2- Couleur turquoise : cristal au plomb, étain, silex, galets de cuivre

 

3- Jaune : oxyde de fer, oxyde d’étain, oxyde de plomb

 

4- Noir : oxyde de fer, dioxyde de manganèse, plomb, oxyde de cobalt

 

5- Violet rouge : Crystal, nitrate d’ammonium, or dissous

 

6- Vert : bardeaux de cuivre, verre flint (pierre), chromate de plomb

 

7- Marron : Oxyde de chrome vert, oxyde de fer, oxyde de zinc

 

8- Bleu : oxyde de cobalt, oxyde de zinc, silex.

 

Une fois que la peinture est terminée, les plaques émaillées sont remises au four à une température d’environ 600 °C, ce qui fait ressortir les couleurs finales. Dans le passé, les colorants inorganiques étaient utilisés dans cet art, mais aujourd’hui les couleurs chimiques sont davantage utilisées.

 Les critères influant sur la qualité de l’objet sont la sélection d’un métal approprié, la décoration, le type de chauffe et enfin le goût et la précision de l’artiste. L’œuvre  d’art émaillée peut être abîmée par les dommages des bords du corps causés par des chocs mécaniques ou le manque de chauffe approprié, ainsi que des défauts dans la base en métal (comme ayant une strie dans la couche métallique) ou un manque de jonction forte entre les différentes couches.

Différents types de motifs symétriques iraniens sont utilisés dans les peintures minâkâri, telles que l’eslimi, qui est l’un des motifs islamiques bien connu également utilisé dans l’architecture traditionnelle. La beauté de l’œuvre dépend du temps de chauffe et de la précision de l’artiste. La calligraphie finale est conçue sur le corps avant de se stabiliser par la cuisson. Comme nous l’avons évoqué, le plus grand risque pour l’émail est la séparation de la surface décorée en raison d’un choc mécanique. Par conséquent, des précautions doivent être prises lors du transport de l’œuvre. Si une partie de l’émail est séparée, elle doit être réparée immédiatement, sinon elle peut également endommager les autres parties. L’émail peut être lavé sans problème avec une éponge et de l’eau chaude car l’émail est recouvert d’un glaçage transparent.

 Les Iraniens sont connus pour produire des objets de minâkâri de la plus haute beauté.

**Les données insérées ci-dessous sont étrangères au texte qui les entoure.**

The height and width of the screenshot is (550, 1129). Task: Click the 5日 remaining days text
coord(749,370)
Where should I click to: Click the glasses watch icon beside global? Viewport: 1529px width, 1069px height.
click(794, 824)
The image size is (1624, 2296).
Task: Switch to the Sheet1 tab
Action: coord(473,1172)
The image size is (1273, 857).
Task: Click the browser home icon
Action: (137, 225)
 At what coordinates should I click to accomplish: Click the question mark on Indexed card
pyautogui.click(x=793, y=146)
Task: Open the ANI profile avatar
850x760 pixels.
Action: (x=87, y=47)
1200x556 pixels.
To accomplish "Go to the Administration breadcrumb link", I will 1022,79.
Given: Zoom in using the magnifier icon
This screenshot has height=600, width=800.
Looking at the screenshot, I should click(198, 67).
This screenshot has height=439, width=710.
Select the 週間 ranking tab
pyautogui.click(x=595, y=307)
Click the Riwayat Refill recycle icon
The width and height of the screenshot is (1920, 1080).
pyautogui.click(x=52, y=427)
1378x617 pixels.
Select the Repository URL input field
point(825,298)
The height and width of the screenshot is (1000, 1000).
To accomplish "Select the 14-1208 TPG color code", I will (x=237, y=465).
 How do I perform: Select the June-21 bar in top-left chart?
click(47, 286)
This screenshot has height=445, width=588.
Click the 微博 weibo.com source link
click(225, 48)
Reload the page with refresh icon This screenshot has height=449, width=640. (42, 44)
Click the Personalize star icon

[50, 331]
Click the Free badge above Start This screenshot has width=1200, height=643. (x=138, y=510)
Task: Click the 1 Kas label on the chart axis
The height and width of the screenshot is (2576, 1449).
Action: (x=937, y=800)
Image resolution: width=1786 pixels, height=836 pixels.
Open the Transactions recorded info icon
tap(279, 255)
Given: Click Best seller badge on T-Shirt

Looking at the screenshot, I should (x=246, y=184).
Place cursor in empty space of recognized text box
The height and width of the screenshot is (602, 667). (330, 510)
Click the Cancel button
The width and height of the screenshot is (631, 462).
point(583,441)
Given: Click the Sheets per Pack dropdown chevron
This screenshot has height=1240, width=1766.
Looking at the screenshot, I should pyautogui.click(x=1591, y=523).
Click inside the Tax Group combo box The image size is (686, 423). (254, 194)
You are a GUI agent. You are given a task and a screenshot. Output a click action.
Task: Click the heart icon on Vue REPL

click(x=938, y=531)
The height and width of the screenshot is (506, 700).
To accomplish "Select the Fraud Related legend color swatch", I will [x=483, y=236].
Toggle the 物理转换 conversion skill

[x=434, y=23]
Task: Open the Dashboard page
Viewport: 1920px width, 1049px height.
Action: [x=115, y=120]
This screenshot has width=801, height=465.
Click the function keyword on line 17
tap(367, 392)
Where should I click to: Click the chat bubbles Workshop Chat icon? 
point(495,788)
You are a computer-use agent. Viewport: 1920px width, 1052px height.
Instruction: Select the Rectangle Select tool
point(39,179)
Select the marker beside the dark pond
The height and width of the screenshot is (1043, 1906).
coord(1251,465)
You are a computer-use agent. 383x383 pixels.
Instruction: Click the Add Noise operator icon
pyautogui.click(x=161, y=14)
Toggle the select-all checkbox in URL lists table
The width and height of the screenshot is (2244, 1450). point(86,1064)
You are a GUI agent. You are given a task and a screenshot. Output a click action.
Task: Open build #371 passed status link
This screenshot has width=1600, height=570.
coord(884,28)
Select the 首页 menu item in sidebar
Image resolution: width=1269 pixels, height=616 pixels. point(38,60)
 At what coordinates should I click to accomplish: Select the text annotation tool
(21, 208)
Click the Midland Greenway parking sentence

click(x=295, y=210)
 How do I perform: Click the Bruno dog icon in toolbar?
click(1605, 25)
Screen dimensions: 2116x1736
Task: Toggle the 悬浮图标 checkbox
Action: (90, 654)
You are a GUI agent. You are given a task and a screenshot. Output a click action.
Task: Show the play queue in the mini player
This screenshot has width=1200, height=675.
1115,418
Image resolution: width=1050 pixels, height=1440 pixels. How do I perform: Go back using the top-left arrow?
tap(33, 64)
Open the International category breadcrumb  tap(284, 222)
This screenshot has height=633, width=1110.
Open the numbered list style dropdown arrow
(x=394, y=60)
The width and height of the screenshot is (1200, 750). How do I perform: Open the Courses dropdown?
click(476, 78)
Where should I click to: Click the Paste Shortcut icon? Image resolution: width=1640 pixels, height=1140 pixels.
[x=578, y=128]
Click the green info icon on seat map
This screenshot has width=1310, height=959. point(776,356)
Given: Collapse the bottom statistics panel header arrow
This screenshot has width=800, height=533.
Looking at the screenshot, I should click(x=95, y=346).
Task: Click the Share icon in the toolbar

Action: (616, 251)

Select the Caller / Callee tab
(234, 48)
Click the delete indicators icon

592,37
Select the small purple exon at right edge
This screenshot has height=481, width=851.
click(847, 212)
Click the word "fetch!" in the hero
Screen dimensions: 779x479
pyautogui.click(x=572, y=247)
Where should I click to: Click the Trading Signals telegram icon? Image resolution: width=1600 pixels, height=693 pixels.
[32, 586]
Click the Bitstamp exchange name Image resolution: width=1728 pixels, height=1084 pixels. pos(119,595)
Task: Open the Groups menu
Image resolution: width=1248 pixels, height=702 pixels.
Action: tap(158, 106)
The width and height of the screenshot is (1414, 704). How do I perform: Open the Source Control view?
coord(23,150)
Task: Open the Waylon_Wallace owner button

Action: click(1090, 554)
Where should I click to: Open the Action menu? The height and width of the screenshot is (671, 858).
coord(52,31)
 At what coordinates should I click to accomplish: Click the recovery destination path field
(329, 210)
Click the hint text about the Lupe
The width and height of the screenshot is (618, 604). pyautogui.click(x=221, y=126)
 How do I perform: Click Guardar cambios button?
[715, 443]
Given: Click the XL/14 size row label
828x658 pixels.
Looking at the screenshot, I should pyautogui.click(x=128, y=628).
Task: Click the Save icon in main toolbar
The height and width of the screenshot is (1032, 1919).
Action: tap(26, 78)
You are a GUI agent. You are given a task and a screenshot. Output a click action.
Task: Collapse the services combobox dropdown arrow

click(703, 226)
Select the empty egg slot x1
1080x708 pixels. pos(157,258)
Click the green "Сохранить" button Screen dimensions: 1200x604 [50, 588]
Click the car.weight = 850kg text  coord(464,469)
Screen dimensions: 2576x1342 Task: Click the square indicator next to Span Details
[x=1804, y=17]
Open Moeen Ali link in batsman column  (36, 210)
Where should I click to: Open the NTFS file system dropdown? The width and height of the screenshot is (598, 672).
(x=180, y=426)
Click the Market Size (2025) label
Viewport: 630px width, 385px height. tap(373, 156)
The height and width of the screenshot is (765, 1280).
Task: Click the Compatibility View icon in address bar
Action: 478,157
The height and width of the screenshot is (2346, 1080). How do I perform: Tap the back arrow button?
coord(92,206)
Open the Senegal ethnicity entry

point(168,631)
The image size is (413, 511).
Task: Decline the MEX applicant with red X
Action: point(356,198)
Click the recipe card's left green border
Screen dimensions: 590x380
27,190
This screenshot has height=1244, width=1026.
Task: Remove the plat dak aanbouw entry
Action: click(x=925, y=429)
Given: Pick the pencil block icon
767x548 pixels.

Comme nous l’avons évoqué, le grand maître de l’émaillerie d’Ispahan est Shokrollâh Sani’zâdeh, dont l’ancêtre était un peintre renommé. L’une des œuvres inestimables de ce maître a été utilisée pour l’impression d’un timbre en vue de rendre hommage à l’artisanat iranien en 2008. L’objet original est conservé au Musée des arts traditionnels et de l’artisanat. Parmi les élèves distingués de Sani’zâdeh, nous pouvons nommer Gholâm-Hossein Feizollâhi, qui se distingue notamment par la beauté de ses motifs. Actuellement, certains artistes d’Ispahan continuent de produire des objets d’une grande finesse. Ces artistes présentent leurs œuvres dans la rue Tchahâr-Bâgh aux environs de la place Naqsh-e Jahân.